I have maintained a healthy weight for the past twelve years after being more than thirty pounds heavier than I am now.
Our media is saturated with advertising for diets, supplements, weight loss companies, and diet foods. All of these options and this glut of information are confusing. But weight loss is not rocket science.
As I was once told by a fitness instructor named Glynnis, “It’s input versus output.” If you consume (eat) more calories than you expend, you will gain weight. If the balance sheet is even at the end of the day, your weight will remain the same. If you expend more energy than you consume, you will lose weight. Simple, right?
For me, the key was exercise.
Women must exercise. We need the endorphins which affect our well being, we need to keep our muscles supple, and we need to keep our bones strong with weight bearing exercise in order to avoid osteoporosis. In fact, the Mayo Clinic even advocates exercise for women with osteoporosis. It is essential to our health and well being.
Where to Start?
I recently saw Cindy Crawford interviewed on the Rachael Ray show. When asked if she enjoyed exercise she replied that she enjoyed the benefits, but that if someone could come up with a way she could maintain her health and weight without it, she’d be thrilled.
I exercise six days a week. Sometimes I enjoy it. Often running is like meditation for me; I work out a problem that has been niggling at me or I come up with an idea. I also like to mix up my program with something different like a day of skiing or a hike in the mountains.
Mostly exercise is a chore that I fit into my day because I, too, love its benefits. I may not enjoy the exercise itself, but I do love feeling fit, strong, and healthy. I love fitting into my clothes and being able to indulge in treats like red wine and chocolate. It is a crucial part of my lifestyle.
Just Get Moving
That is where to start. I started with walking. I loaded up my walkman with a tape (it was a long time ago) and walked. I walked every morning, and after a while I walked every morning and every evening. So, just move. Dance in your living room, walk the dog, walk around the local park with a friend while your kids play. Just begin to move.
When Will There Be Results?
It takes about three weeks to make a habit. So, in that first little while after committing to exercise, write your planned exercise onto your calendar or in your diary. Put your workout clothes out the night before if you exercise in the morning or on your bed before you leave for work so you will see them when you get home. Make exercise dates with friends. Buy a nice workout outfit so you feel good when you’re in it.
You will start to feel better almost right away. Yes, there may be achy muscles, but you will feel more energetic, you will feel the benefits of endorphins, and you will have the mental satisfaction of having done it.
The external results will be seen within about six weeks. So you must hang in there. Six weeks. You can do that. Remember, with every extra calorie you burn, you are not only losing weight, you are “amping up” your metabolism. Your body will become a calorie burning machine if you keep it up.

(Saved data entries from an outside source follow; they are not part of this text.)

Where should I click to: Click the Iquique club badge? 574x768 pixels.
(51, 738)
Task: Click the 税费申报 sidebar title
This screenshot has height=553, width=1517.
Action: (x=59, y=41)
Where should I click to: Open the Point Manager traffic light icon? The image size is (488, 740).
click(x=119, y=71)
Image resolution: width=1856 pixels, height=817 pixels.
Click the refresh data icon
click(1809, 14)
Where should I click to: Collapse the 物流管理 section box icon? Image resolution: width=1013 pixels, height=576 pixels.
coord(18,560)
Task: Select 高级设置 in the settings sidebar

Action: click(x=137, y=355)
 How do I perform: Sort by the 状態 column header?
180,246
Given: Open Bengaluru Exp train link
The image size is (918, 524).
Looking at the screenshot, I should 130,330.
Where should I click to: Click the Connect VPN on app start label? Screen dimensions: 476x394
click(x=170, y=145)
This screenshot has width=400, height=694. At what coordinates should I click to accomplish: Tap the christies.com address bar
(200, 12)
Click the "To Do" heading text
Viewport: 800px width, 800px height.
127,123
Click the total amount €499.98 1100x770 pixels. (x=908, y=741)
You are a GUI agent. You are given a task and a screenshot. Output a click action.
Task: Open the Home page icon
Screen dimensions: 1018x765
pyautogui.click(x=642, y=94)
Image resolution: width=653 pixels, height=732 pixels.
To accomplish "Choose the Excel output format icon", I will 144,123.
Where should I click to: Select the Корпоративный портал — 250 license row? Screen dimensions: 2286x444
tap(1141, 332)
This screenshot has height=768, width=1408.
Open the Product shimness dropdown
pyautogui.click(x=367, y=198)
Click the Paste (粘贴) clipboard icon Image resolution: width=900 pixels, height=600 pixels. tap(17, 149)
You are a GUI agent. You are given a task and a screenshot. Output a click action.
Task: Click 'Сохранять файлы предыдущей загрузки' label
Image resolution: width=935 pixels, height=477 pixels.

Once you start to feel and then see the results, you will probably want to mix it up a little and consider other forms of exercise. This is important. You must find exercise that engages you, exercise you will want to do. I do not enjoy swimming or yoga. I get bored, so despite knowing the benefits, I rarely, if ever, participate in these forms of exercise. This is where you get to experiment. Beware—once you start to feel and look better, you may just become addicted to the benefits of exercise. You may even end up a (gasp in horror) gym junkie.
You will also need to introduce resistance training so you build up your muscles. This does not mean that you will “bulk up.” My muscles are stronger and more developed than ever and I am far leaner than I ever was. In fact, I turn forty this year and look and feel better than I did at thirty. Muscles burn through energy, so build yours up.
There is a lot of information out there. You may feel that there is too much information, but you need to educate yourself. If many of the sources are telling you the same thing, then you can probably accept these as truths.
Consider these truths: Women need to eat more protein, fresh vegetables, and grains. Women need to do weight-bearing exercise three to five times per week. Women should take a multi-vitamin for women every day. These statements are all true and difficult to ignore.
Your health is the single most important thing in your life. Without good health you cannot do, be, or give what you want. Look after yourself. Get moving.
Magazines such as Women’s Health, Health, and Self are a wealth of health information.